→ REQUIRED ACTION:
Going down the data below, set down exactly the line with "Instruction: Click the Digital" and each line after it through the line with "The width and height of the screenshot is (1024, 614)."; no other lines.

→ SUPPLIED DATA:
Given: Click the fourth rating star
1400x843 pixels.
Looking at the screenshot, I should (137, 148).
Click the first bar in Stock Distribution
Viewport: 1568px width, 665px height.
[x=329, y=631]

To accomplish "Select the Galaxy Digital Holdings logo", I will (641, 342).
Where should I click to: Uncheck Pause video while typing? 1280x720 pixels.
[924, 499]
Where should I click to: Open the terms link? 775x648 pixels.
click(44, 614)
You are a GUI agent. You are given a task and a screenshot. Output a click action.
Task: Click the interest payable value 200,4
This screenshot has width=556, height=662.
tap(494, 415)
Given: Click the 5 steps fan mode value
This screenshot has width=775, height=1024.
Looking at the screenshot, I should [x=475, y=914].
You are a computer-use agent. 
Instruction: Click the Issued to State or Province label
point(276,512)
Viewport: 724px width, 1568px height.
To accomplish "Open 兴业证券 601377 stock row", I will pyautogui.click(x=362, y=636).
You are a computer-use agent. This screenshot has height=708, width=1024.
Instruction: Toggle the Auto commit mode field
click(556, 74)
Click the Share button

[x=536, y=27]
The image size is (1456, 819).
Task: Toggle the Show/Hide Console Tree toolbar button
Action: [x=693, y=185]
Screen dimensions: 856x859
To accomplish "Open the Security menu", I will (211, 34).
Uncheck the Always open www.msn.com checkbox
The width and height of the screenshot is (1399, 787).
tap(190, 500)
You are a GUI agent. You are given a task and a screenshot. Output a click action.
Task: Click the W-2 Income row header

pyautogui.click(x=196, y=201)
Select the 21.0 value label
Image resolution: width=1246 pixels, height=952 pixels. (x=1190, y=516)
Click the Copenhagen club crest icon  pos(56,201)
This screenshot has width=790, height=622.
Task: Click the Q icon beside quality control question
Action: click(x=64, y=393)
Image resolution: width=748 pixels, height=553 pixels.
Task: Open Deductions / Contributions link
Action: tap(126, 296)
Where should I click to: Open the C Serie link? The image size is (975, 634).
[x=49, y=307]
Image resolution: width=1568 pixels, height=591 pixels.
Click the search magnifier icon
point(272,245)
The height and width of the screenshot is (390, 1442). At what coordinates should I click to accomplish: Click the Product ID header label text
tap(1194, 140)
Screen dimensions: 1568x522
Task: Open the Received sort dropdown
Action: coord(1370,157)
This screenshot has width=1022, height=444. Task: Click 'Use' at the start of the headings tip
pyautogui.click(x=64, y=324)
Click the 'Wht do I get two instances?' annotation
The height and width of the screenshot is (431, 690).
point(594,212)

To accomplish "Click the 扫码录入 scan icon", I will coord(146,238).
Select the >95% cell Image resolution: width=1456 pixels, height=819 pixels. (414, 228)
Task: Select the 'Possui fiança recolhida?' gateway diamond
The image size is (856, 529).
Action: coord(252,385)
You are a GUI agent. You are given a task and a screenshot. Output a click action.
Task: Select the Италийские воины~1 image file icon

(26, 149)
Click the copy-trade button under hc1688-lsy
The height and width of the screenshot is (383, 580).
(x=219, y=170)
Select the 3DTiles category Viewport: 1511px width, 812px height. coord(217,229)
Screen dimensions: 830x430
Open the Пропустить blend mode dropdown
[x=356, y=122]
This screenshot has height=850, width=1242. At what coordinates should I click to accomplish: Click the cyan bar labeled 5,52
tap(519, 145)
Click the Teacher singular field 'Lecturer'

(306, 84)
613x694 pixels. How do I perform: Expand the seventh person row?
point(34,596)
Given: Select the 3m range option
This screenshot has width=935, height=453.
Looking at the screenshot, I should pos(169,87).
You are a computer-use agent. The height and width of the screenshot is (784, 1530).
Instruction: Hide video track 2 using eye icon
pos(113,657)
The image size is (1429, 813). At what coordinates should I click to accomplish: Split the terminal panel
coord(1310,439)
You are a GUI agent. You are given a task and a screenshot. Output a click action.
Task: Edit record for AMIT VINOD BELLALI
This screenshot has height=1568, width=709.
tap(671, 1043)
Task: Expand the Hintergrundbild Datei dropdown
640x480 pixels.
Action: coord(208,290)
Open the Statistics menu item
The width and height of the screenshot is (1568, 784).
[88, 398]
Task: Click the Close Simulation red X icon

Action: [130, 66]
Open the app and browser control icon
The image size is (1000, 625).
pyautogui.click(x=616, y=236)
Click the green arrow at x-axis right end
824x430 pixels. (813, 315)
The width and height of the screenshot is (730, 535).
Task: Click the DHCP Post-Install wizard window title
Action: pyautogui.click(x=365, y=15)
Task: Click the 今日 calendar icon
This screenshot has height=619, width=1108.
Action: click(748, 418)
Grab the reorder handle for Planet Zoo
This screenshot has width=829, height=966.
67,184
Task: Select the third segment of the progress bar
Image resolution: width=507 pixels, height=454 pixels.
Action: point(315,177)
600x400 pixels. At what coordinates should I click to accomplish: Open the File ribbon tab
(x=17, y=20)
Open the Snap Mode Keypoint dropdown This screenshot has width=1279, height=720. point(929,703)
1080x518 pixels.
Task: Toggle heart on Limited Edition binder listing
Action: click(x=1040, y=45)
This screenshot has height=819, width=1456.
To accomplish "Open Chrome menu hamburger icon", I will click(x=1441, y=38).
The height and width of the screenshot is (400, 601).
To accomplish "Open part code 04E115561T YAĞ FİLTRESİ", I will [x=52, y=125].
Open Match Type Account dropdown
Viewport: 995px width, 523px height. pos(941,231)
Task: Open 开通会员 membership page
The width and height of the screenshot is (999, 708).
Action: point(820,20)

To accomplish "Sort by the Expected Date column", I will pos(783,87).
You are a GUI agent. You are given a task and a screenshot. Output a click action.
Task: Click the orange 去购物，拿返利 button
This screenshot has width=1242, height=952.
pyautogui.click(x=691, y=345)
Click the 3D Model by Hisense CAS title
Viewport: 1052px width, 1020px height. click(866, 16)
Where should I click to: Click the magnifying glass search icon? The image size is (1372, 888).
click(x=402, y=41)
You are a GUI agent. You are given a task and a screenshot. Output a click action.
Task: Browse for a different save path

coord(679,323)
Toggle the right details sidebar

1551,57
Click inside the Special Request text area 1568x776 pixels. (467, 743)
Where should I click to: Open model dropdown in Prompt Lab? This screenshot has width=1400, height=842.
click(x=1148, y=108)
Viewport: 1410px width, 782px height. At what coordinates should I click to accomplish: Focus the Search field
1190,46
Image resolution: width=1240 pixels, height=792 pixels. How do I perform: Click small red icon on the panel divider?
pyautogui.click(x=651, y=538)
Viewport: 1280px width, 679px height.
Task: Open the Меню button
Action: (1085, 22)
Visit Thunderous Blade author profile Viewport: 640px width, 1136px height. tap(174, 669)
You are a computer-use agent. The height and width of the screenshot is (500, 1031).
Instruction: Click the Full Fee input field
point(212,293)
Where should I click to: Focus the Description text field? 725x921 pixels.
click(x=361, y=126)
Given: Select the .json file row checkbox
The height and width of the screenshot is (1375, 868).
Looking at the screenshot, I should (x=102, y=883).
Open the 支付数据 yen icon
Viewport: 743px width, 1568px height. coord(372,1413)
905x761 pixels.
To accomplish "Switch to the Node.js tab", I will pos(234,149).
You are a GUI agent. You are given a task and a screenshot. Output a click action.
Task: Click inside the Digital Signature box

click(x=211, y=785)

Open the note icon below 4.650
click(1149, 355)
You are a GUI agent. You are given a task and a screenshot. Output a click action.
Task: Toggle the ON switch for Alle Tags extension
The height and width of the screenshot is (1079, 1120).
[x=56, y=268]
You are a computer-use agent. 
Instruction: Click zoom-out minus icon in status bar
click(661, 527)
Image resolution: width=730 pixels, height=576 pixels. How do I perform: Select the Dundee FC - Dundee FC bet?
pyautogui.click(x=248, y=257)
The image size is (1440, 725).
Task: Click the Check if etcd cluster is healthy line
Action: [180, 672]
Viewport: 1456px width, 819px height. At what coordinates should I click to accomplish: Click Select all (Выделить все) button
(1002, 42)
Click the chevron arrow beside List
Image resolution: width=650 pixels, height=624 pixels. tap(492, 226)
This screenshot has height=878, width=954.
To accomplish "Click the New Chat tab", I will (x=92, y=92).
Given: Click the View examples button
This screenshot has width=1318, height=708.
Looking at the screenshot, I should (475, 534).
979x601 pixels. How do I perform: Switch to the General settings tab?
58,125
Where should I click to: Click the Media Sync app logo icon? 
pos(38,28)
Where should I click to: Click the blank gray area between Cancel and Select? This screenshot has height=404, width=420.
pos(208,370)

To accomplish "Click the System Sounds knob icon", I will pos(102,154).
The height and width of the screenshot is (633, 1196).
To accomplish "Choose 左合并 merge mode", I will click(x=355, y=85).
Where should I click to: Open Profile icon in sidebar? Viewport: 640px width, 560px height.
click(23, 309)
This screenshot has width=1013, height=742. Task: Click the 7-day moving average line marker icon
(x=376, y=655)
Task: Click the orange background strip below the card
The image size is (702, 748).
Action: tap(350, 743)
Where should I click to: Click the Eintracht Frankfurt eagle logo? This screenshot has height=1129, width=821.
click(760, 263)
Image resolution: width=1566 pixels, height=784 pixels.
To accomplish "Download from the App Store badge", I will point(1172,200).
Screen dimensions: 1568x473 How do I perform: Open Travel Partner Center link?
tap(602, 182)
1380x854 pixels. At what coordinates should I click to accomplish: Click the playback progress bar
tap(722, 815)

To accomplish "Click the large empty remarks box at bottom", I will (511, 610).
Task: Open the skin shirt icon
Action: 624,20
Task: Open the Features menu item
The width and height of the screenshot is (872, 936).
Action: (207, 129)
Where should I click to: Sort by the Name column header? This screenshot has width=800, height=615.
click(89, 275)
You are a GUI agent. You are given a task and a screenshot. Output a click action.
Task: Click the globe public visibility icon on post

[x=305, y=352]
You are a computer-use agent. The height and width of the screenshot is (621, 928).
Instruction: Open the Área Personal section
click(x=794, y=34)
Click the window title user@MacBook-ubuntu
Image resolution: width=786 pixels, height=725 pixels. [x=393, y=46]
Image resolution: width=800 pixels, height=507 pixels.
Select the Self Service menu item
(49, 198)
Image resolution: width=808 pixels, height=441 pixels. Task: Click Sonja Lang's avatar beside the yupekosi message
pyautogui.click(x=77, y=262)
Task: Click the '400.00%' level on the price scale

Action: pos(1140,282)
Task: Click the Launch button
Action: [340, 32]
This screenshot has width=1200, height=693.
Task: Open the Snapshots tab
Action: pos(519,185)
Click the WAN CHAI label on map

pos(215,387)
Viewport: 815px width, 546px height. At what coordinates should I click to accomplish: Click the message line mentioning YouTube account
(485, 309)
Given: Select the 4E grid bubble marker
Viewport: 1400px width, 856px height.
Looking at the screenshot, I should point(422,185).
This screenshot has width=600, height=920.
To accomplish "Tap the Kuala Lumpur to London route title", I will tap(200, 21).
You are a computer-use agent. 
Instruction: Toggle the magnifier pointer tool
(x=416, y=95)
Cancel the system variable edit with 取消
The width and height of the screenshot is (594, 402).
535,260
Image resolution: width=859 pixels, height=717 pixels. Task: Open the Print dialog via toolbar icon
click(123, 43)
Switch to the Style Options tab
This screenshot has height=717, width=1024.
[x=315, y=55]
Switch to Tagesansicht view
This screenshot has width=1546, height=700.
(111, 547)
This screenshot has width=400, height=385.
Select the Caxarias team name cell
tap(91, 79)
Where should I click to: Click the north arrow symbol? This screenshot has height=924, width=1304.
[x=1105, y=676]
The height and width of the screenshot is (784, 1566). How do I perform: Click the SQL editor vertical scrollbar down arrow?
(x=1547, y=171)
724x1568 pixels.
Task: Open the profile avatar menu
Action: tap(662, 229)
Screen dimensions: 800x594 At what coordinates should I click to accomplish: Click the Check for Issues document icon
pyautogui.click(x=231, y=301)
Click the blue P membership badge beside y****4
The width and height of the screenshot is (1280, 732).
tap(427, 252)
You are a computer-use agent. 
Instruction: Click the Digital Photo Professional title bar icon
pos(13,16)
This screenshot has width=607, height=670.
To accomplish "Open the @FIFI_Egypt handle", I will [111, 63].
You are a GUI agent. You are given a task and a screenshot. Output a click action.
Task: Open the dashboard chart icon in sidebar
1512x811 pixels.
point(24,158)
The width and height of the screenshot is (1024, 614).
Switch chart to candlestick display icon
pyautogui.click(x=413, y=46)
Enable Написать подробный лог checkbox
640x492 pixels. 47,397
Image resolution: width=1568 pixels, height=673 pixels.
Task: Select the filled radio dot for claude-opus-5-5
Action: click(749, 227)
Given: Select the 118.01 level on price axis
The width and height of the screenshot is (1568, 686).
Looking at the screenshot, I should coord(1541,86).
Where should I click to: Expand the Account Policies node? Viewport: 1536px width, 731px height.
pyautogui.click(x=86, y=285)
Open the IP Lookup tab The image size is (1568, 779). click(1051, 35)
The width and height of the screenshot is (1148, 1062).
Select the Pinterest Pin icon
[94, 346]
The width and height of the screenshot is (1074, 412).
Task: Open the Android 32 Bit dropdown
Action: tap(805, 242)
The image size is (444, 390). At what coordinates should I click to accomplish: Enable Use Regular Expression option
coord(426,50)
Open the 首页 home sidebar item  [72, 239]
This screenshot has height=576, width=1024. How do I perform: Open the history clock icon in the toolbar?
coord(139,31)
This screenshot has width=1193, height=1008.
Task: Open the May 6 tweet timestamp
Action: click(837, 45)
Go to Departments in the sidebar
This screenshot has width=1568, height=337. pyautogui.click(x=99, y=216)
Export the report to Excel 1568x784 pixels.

→ ANSWER TO THIS TASK:
Instruction: Click the Digital Photo Professional title bar icon
pos(13,16)
This screenshot has width=607, height=670.
To accomplish "Open the @FIFI_Egypt handle", I will [111, 63].
You are a GUI agent. You are given a task and a screenshot. Output a click action.
Task: Open the dashboard chart icon in sidebar
1512x811 pixels.
point(24,158)
The width and height of the screenshot is (1024, 614).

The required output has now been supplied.